### Aim of the exercise
Keep to one stretch of the data below, the lines from the one with "AGENDAMENTO ONLINE (193, 108)" up to and including the one with "(941) 708-6100 (204, 1513)", and return that stretch exactly.

### Input records
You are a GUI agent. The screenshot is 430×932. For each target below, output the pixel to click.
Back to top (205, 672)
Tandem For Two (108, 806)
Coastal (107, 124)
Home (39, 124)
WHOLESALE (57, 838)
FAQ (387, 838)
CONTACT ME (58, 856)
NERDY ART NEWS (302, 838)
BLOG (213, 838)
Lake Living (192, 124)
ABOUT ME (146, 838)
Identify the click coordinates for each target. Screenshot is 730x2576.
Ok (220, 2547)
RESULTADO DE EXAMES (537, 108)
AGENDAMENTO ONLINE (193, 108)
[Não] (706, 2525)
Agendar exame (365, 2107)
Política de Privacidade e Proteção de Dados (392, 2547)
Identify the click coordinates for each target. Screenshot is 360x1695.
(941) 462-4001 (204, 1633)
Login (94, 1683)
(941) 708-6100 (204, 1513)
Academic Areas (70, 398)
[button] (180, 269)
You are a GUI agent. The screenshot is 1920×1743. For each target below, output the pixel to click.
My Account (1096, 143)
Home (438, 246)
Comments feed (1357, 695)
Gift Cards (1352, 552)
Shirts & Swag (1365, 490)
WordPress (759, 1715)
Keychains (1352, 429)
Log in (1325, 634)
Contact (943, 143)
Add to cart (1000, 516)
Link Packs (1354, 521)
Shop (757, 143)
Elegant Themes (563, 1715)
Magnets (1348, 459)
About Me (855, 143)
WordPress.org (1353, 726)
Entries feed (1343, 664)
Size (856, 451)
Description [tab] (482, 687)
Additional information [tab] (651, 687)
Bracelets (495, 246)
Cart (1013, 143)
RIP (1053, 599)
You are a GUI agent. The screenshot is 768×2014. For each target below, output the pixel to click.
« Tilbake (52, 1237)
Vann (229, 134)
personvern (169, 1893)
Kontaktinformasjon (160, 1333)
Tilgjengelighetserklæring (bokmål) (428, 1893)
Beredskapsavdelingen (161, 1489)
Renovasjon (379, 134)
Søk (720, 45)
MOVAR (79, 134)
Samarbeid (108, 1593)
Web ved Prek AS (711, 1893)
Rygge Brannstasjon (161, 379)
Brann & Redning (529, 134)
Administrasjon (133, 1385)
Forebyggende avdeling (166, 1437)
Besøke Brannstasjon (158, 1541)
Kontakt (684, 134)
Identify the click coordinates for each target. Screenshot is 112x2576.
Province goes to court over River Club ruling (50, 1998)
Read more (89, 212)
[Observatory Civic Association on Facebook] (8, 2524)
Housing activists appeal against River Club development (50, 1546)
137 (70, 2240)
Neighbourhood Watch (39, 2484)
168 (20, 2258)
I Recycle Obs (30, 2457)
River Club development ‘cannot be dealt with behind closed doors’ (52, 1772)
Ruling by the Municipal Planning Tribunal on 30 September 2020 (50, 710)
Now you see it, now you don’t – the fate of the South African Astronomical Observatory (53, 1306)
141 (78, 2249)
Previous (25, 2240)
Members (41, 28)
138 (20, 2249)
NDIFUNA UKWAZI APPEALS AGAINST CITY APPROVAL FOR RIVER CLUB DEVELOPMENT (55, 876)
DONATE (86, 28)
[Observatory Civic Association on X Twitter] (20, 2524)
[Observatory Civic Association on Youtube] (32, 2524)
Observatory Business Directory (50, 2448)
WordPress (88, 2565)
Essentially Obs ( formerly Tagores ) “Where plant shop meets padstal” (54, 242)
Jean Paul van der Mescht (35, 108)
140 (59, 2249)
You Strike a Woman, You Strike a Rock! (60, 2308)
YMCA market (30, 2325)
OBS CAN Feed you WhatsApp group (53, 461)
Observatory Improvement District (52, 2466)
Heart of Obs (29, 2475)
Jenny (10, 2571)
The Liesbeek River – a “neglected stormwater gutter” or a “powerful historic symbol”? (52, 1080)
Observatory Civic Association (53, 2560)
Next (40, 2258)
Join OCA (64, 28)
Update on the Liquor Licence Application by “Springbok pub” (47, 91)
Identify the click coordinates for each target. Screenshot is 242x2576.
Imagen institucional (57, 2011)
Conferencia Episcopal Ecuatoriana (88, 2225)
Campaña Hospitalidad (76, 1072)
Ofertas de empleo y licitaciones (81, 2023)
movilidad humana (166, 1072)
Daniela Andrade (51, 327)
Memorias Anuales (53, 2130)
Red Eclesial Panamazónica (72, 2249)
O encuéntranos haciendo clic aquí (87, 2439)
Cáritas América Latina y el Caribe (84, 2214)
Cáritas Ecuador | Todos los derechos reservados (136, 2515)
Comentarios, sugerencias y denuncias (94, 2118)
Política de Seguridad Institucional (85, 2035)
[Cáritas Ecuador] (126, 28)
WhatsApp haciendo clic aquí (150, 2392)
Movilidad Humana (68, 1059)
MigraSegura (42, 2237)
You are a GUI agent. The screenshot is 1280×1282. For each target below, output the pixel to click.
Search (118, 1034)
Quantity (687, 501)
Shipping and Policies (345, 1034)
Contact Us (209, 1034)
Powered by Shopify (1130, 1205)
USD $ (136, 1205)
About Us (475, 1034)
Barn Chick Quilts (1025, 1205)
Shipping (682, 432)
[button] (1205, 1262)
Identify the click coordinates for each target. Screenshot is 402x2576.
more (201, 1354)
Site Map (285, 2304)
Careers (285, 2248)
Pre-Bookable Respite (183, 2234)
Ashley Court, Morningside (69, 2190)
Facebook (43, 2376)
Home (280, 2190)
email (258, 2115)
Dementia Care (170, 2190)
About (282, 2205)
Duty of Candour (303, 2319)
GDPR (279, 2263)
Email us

### Response below
AGENDAMENTO ONLINE (193, 108)
[Não] (706, 2525)
Agendar exame (365, 2107)
Política de Privacidade e Proteção de Dados (392, 2547)
Identify the click coordinates for each target. Screenshot is 360x1695.
(941) 462-4001 (204, 1633)
Login (94, 1683)
(941) 708-6100 (204, 1513)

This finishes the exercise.